FDA Approves Cuvrior for Rare Disease

The FDA has approved Cuvrior, (trientine tetrahydrochloride) for the treatment of adult patients with stable Wilson’s disease who are de-coppered and tolerant to penicillamine. Penicillamine is currently approved as a first-line treatment of Wilson’s disease in the United States with about one third of patients developing intolerance.

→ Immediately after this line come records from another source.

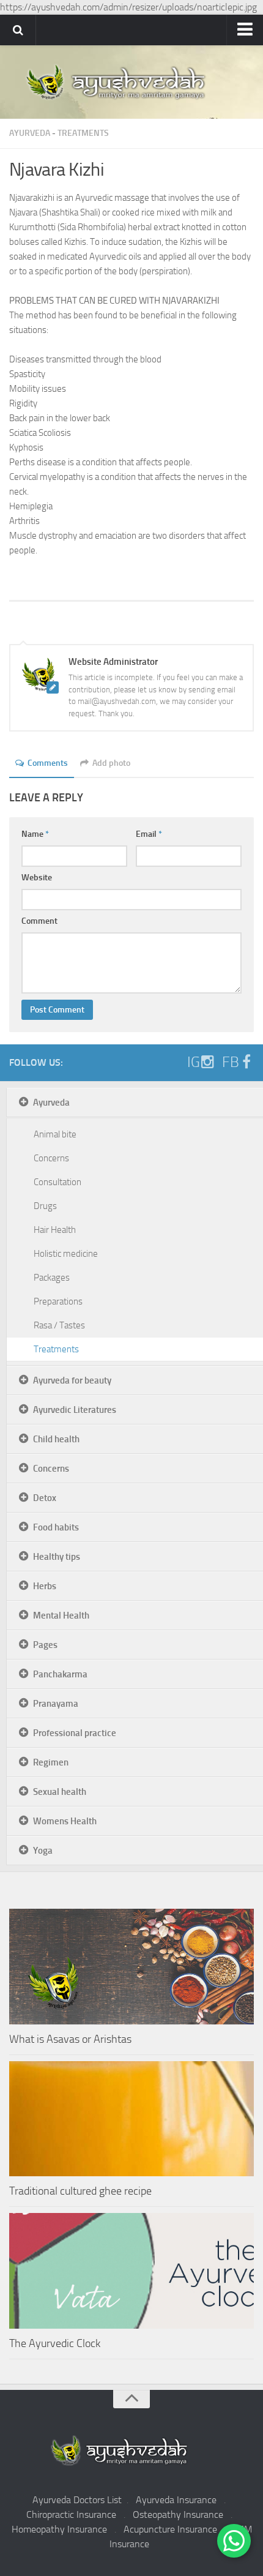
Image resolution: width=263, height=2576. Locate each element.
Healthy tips (56, 1556)
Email (149, 834)
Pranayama (55, 1703)
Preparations (58, 1301)
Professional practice (74, 1733)
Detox (44, 1497)
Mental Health (61, 1615)
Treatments (83, 133)
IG (193, 1062)
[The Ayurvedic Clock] (131, 2270)
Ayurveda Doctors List (77, 2500)
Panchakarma (60, 1674)
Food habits (56, 1527)
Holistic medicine (66, 1253)
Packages (52, 1277)
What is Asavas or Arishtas (70, 2039)
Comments (48, 763)
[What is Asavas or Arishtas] (131, 1966)
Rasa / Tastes (59, 1325)
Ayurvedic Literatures (74, 1409)
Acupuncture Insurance (170, 2529)
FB (230, 1062)
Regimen (51, 1762)
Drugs (45, 1205)
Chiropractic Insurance (71, 2514)
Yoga (43, 1850)
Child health (56, 1439)
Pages (45, 1644)
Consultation (57, 1182)
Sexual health (59, 1791)
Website (36, 877)
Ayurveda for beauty (72, 1380)
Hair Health (55, 1229)
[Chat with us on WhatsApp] (234, 2541)
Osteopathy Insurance (178, 2514)
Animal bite (55, 1134)
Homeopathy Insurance (59, 2529)
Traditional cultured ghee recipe (80, 2191)
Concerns (51, 1158)
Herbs (44, 1586)
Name (35, 834)
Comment (39, 921)
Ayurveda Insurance (176, 2500)
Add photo (111, 763)
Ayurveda (29, 133)
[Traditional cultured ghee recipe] (131, 2118)
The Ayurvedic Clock (54, 2343)
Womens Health (65, 1821)
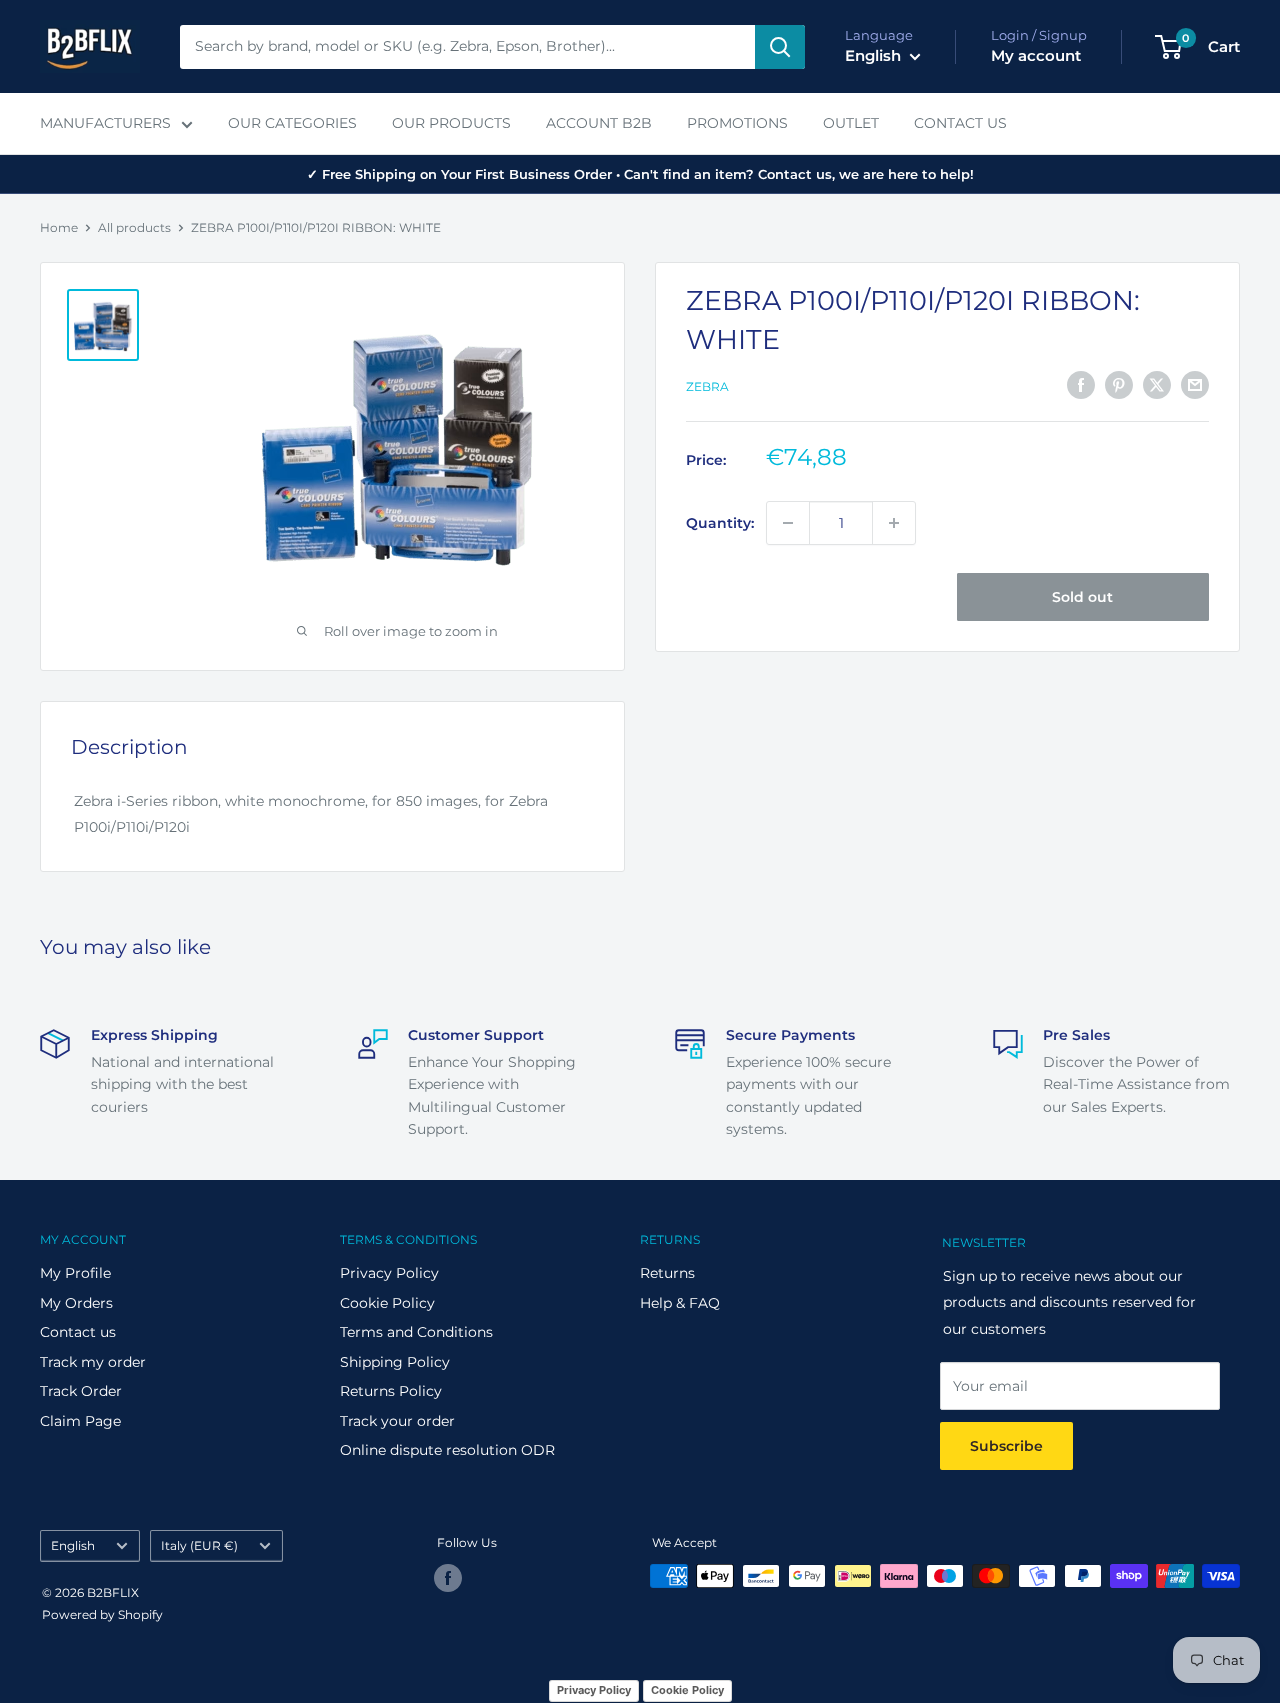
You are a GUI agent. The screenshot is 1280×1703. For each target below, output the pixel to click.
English (73, 1545)
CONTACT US (960, 123)
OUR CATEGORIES (292, 123)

Wilson disease is a rare, genetic disorder characterize excess copper in the liver, brain and corneas, according to the National Organization for Rare Diseases. If left untreated, it can cause liver disease, central nervous system dysfunction, and death.

“As a physician, I have seen first-hand how Wilson’s disease impacts the lives of patients and, until now, there have been few effective long-term treatment options available,” Professor Michael Schilsky, M.D., director, Center for Excellence for Wilson Disease at Yale University, said in a press release. “For patients in need, Cuvrior represents a well-tolerated and effective alternative to penicillamine, the current standard of care.”

Developed by Orphalan, Cuvrior recently completed a global phase 3 trial, CHELATE, which met its primary efficacy endpoint by demonstrating it was non-inferior to penicillamine. In consultation with the FDA, an assay based on total serum copper protein speciation was used for measuring this primary efficacy endpoint.

The FDA had accepted the company’s NDA in September 2021.